SNAP Benefits Fall Short for Many

SNAP (food stamp) benefits fall short of what many participants need to buy food and prepare a healthy diet, our new paper and policy brief explain. Additional benefits would increase families’ food spending and improve food security.

As we’ve written, SNAP helps millions of low-income families and individuals put food on the table and it lays a critical foundation for their health and well-being, lifting millions out of poverty and improving food security. But its benefits are modest — less than $1.40 per person per meal, on average — and roughly half of participating households are still food insecure, meaning they lack consistent access to enough food to support an active, healthy life.

SNAP’s benefit inadequacy partly reflects the underlying assumptions in the Thrifty Food Plan (TFP) — the Agriculture Department’s (USDA) estimate of a minimal-cost, nutritionally adequate diet — which is the basis for SNAP benefit levels.

  • To meet dietary recommendations at a low cost, the TFP employs assumptions about food consumption that can vary significantly from what people actually consume. The TFP aims to represent the money needed for a low-cost but nutritious diet. USDA’s periodic updates to the TFP since the 1970s all assume that its cost is fixed at existing levels, adjusted for inflation for the foods in the TFP. The TFP also must meet nutrient standards, food group recommendations, and other dietary requirements. These constraints produce food plans that differ — sometimes dramatically — from what low-income people consume. For example, the TFP assumes a household will consume certain foods in quantities up to 20 times the national average and omits other commonly consumed foods, like citrus juices and whole milk.
  • SNAP benefit levels don’t account for the time needed to buy food and prepare a healthy diet, assuming unrealistically that households can buy low-cost raw ingredients and prepare most meals from scratch. Preparing a healthy meal requires not just money but also time — to plan menus, travel to and from a grocery store, comparison shop to minimize costs, and prepare meals. The TFP requires low-income households to devote much more time to preparing meals than most households actually have, some studies find (see figure).

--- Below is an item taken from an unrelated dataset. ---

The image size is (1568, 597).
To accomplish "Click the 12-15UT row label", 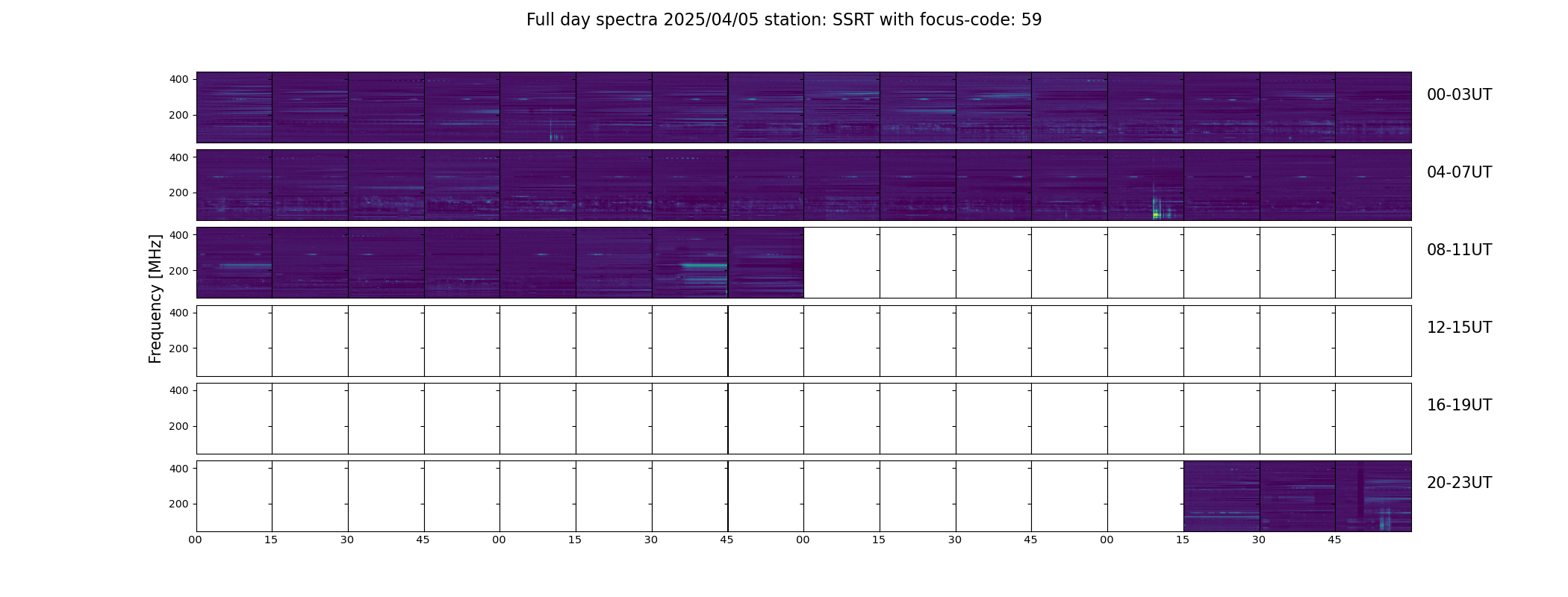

Also, while the TFP meets many science-based nutritional recommendations, it falls short of nutritional guidelines for vitamin E, potassium, and sodium. Moreover, it doesn’t account for a range of dietary restrictions, and it doesn’t cover medically necessary dietary needs for relatively common conditions like lactose intolerance or diabetes.

For many participants, raising SNAP benefits would increase food spending, improve food security, and help families afford nutritious food for more days of the month, this evidence shows, and it could contribute to other positive outcomes, such as improved health.